Эта публика готова стать приказчиками-плохишами "международного сообщества", т.е. мировых ростовщиков и транснациональных корпораций, не чувствуя, что новые хозяева вышвырнут их за борт, как только осуществят пиратский захват флагмана "Россия". Впрочем, и в случае, если захвата не произойдёт, их всё равно вышвырнут — это сделает команда флагмана.
Эта обреченность порождает в аутофобах неизбывную ненависть к России — ненависть раковой клетки к организму, который она использует. Вопрос лишь в средстве лечения: терапевтически или хирургически?
Александр АГЕЕВ, политолог.
С либерализмом всё более-менее ясно — поговорим о предательстве. Есть ситуации, когда предательство и измену можно квалифицировать абсолютно ясно. Так, нарушение присяги, переход на сторону противника в ходе войны или оказание ему шпионских услуг во вневоенное время. Эти услуги и поступки караются законом и моралью. Поэтому любой шпион типа генерала Полякова или дипломата Шевченко — ясные ситуации измены и предательства, государственной измены. Отказ от того, что является присягой, клятвой, то или иное отречение от веры, от принципов, сильных обещаний — это все ясные ситуации предательства и измены. Можно вспомнить в этом контексте преподобного мученика Феофана Ватопедского. Родился он в семье благочестивых христиан в Греции во времена османского владычества. В юном возрасте отрекся от Христа и принял ислам. Позже раскаялся в этой измене и стал иноком Ватопедского монастыря на Афоне. Но совесть побуждала его к еще более высокому искуплению своего предательства. Придя в столицу Османской империи, он во всеуслышание заявил об отречении от ислама, за что полагалась смертная казнь. Его пытали, заставляли отречься от христианства, ничего не добились, казнили.

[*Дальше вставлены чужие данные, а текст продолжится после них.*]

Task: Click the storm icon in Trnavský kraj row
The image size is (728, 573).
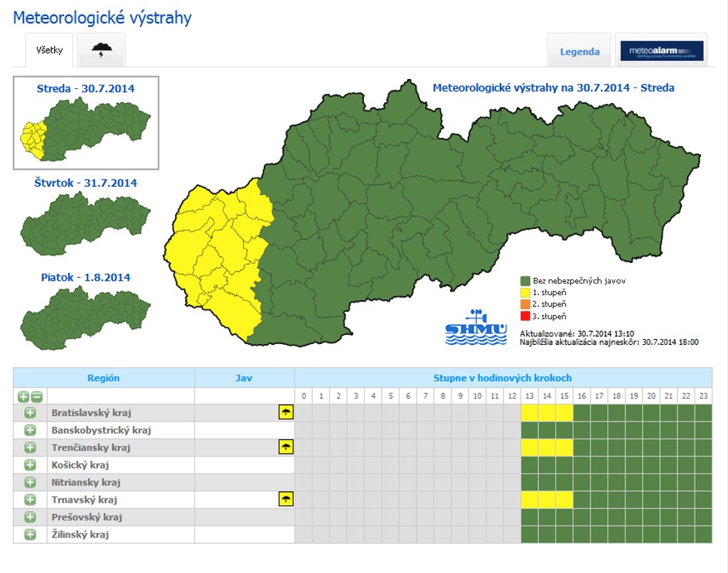Action: click(x=286, y=500)
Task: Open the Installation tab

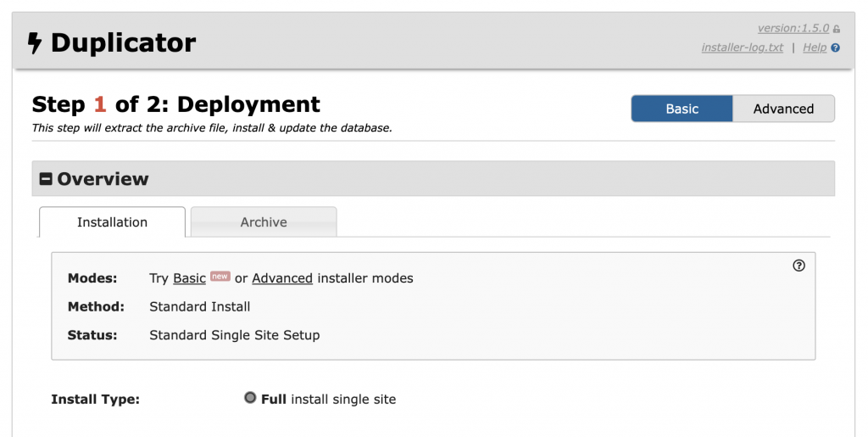Action: 113,222
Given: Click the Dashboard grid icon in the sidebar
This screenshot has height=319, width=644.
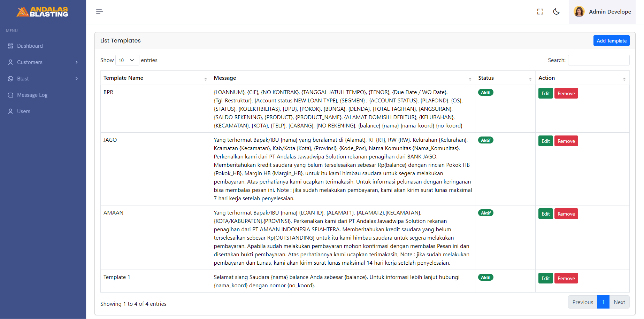Looking at the screenshot, I should [10, 46].
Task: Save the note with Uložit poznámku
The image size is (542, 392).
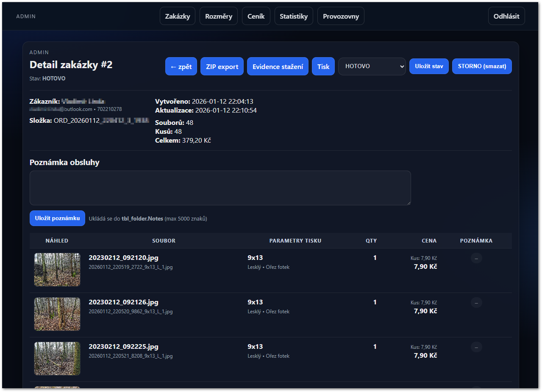Action: [57, 218]
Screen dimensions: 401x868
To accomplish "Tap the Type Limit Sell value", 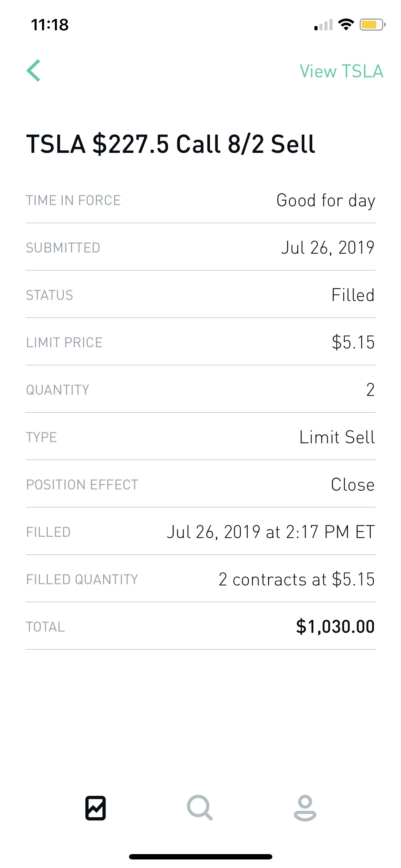I will [337, 437].
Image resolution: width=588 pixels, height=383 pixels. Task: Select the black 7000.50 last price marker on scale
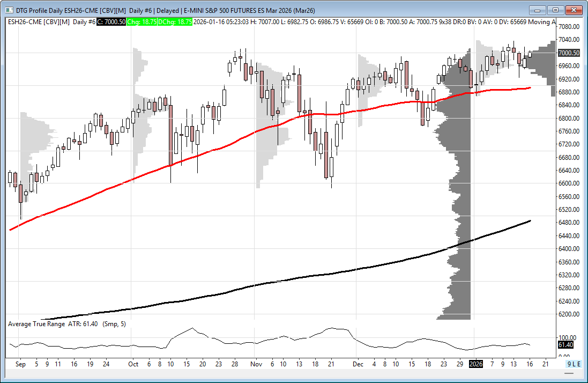(569, 53)
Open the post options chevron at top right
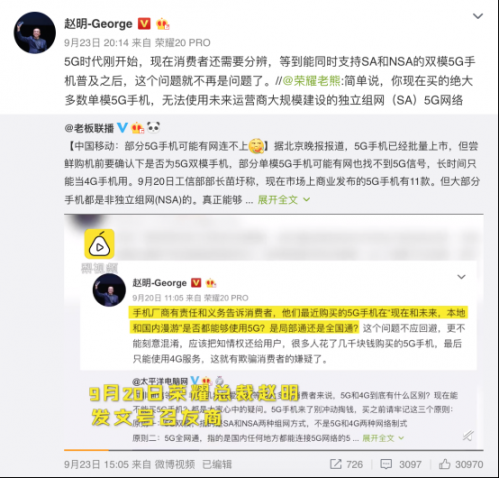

Второй момент, который важно иметь в виду, связан с тем, что именно наша великая страна пережила совершенно уникальный опыт, который породил самые тяжелые трагедии и самые высокие искупления. Даже Германия ни после 1918 года, ни после 1945 года не переживала такой фундаментальной катастрофы, как наша страна, когда и в 1917 году, и в 1991 году произошла не просто смена государственной власти, но смена идеологии. В Германии, при всех нюансах процессов нацификации, а затем — денацификации, ничего подобного не было. Но есть одна тонкость — Победа 1945 года. Она была и остается для России чем-то, что выше всяких мерил, почти религиозным откровением, которое до сих пор в полной мере не осознано.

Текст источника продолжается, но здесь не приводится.